> [Given request]: Reproduce word for word the portion of the affirmative-action passage starting at "Asian Americans, the" and ending at "else—often legacy admissions.".

Nearly a decade has passed since Students for Fair Admissions, or S.F.F.A., first filed a lawsuit against Harvard University over its race-based admissions policies. During that time, not much has changed about the particulars of the case, nor how they have been processed by both the courts and the public. The announcement of the Supreme Court’s ultimate ruling in the case—a 6–3 decision that effectively ends affirmative action in college admissions and most likely beyond—did not contain any surprises. Chief Justice John Roberts, writing for the majority, argued that “many universities have for too long wrongly concluded that the touchstone of an individual’s identity is not challenges bested, skills built, or lessons learned, but the color of their skin.” Justice Ketanji Brown Jackson, in dissent, wrote about “gulf-sized race-based gaps” and argued that racial preferences in admissions were necessary to address “the well-documented ‘intergenerational transmission of inequality’ that still plagues our citizenry.”

Asian Americans, the group whom the suit was supposedly about, have been oddly absent from the conversations that have followed the ruling. The repetitiveness of the affirmative-action debate has come about, in large part, because both the courts and the media have mostly ignored the Asian American plaintiffs and chosen, instead, to relitigate the same arguments about merit, white supremacy, and privilege. During the five years I spent covering this case, the commentators defending affirmative action almost never disproved the central claim that discrimination was taking place against Asian Americans, even as they dismissed the plaintiffs as pawns who had been duped by a conservative legal activist. They almost always redirected the conversation to something else—often legacy admissions.

The deflections were understandable. The evidence the plaintiffs had amassed that Harvard, in particular, discriminated against Asian applicants through a bizarre and unacceptable “personal rating” system is overwhelming. These facts, and, more important, the conservative composition of the Supreme Court, placed the defenders of affirmative action in a bit of a discursive and legal corner. If you acknowledged that Harvard was, in fact, engaging in behavior that by any reasonable standard would be considered discriminatory and rooted in harmful stereotypes, it was nearly impossible to then turn around and say that the university should have the right to conduct its admissions in whatever manner it pleased. Why would anyone trust Harvard to do anything?

An air of inevitability also hung over the Court’s decision, which mostly made the specific claims of the plaintiffs irrelevant. The end of affirmative action really started in 1978, with Justice Lewis F. Powell, Jr.,’s opinion in Regents of the University of California v. Bakke—the first Supreme Court case on the matter—which tried to split the difference between a divided Court by arguing that the race of a candidate could be considered, but not as part of a reparative, quota-based program that tried to reduce the harms of slavery and injustice. Rather, race could only be considered by an admissions office that wanted, for the benefit of itself and its students, to produce a “diverse” student body.

> [Information provided]:
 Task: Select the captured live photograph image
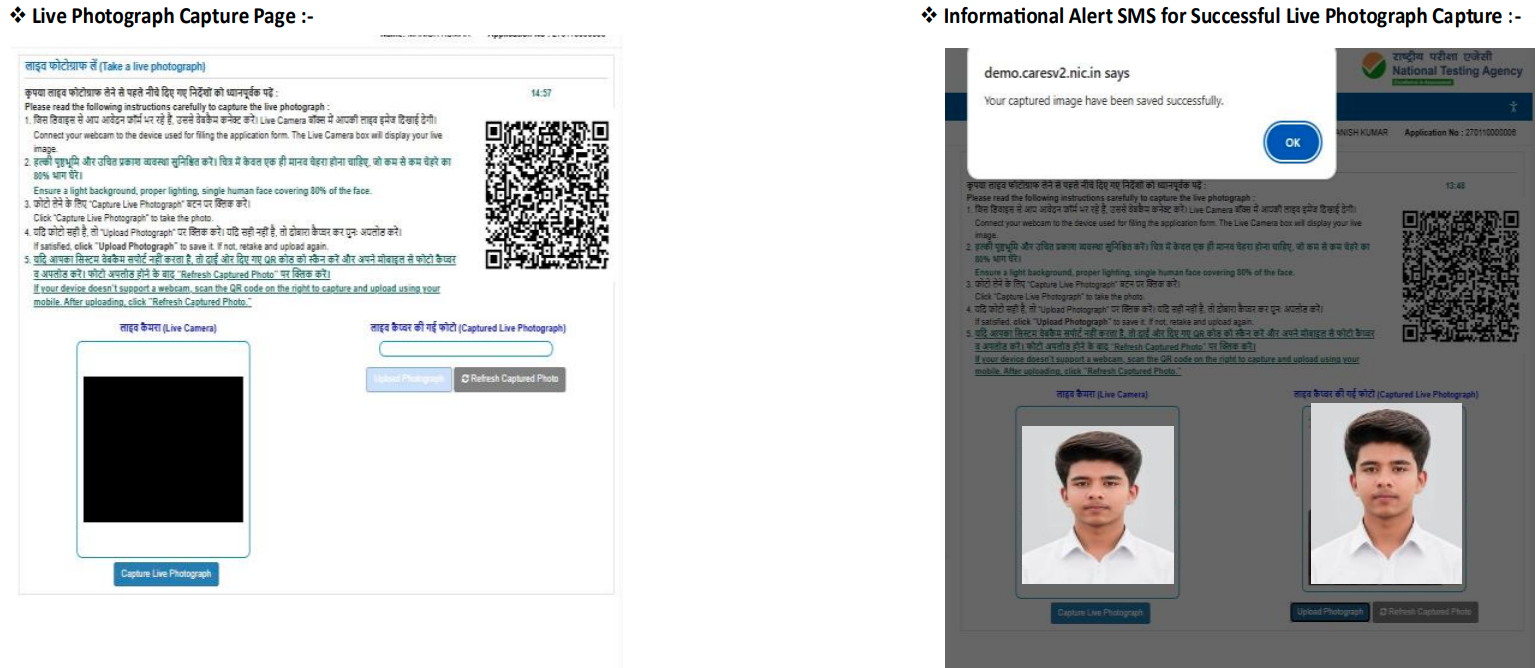pos(1386,494)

> [Result below]:
Asian Americans, the group whom the suit was supposedly about, have been oddly absent from the conversations that have followed the ruling. The repetitiveness of the affirmative-action debate has come about, in large part, because both the courts and the media have mostly ignored the Asian American plaintiffs and chosen, instead, to relitigate the same arguments about merit, white supremacy, and privilege. During the five years I spent covering this case, the commentators defending affirmative action almost never disproved the central claim that discrimination was taking place against Asian Americans, even as they dismissed the plaintiffs as pawns who had been duped by a conservative legal activist. They almost always redirected the conversation to something else—often legacy admissions.